In the late 16th century the Polish–Lithuanian Commonwealth was experiencing a short period of internal stability. This, however, was threatened by the Cossacks, who organised raids into Crimea, Moldavia, and other lands of the Ottoman Empire. To counter the threat, Sultan Murad III threatened Poland–Lithuania with war if the Cossack pillaging was to continue. In 1580 the Sejm in Warsaw passed the Order in Ukraine (Porządek ze strony Niżowców i Ukrainy) Act, in which the Registered Cossacks were banned from raids to the Zaporizhian Sich, taking captives and pillaging. Any Cossack who broke this law was to be put to death without trial.

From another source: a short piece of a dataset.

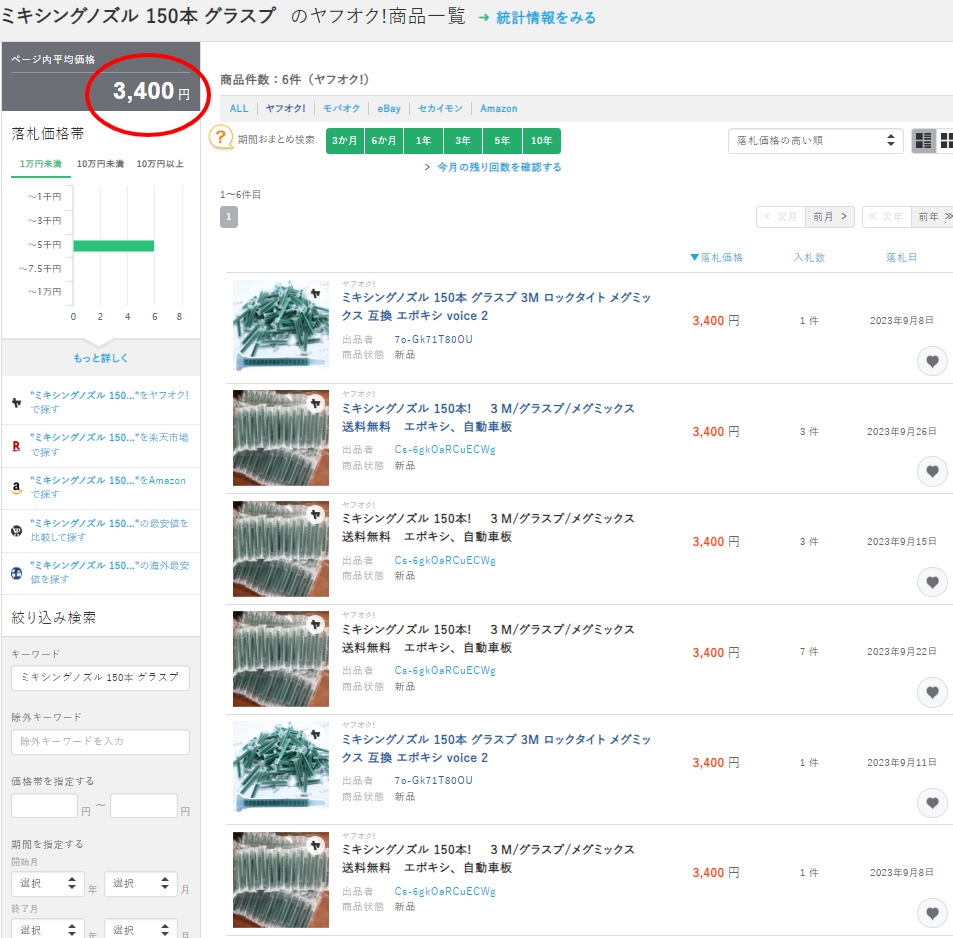The image size is (953, 938).
Task: Switch to grid view layout icon
Action: 945,141
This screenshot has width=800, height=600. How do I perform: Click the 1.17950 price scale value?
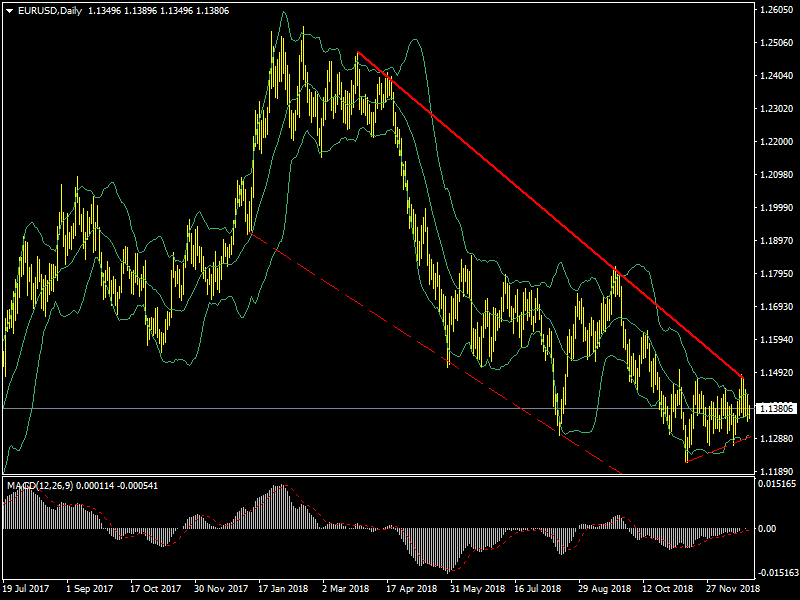[777, 274]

In 1591 Kosiński, who was at that time one of the colonels of the Registered Cossacks in Kiev Voivodship, was deprived of his estate in the villages of Rokitno and Olszanice by the Ostrogski family. To take his lands back, Kosiński gathered his regiment and captured the castle of Bila Tserkva. There he named himself a Hetman of Cossacks and started a revolt against Polish rule in Ukraine and the rule of local Ruthenian nobility and magnates in the lands of Kiev and Bratslav.

What started as a private act of revenge soon turned into a full-scale civil war between local Ruthenian nobility and the Cossacks. By 1592 a large part of the society of Ukraine supported the revolt and it spread to Volhynia. However, the conflict was seen by Polish hetman and chancellor Jan Zamoyski as yet another struggle for power in Ukraine and the Polish forces of hetman Stanisław Żółkiewski did not enter the war. The local nobles started a levee en masse and with their own private forces began a pursuit of Kosiński's forces.

The two armies clashed near the village of Piątek on 2 February 1593. After a short fight, the forces of the Cossacks were defeated by Duke Konstanty Wasyl Ostrogski. In what became known as the Battle of Piątek, Kosiński himself was taken, prisoner. He promised to obey the orders of the Hetmans of the Crown and the rebellion ended.

However, the following year he broke his promise and escaped to Zaporizhia, where he started to organise yet another Cossack army. Moreover, on 13 May 1593 he signed a document in which he subjected Ukraine to Muscovite tsar Feodor I. Soon afterward he gathered approximately 2000 men and began a fast march towards the seat of the starost of Cherkasy. Local nobility organised a strong defence composed mainly of their private forces. Little is known of the fate of the campaign. According to Aleksander Wiśniowiecki, Kosiński was killed in a battle against his forces, while the chronicle of Marcin Bielski mentions that Kosiński was found drunk in a guest house and killed in a duel.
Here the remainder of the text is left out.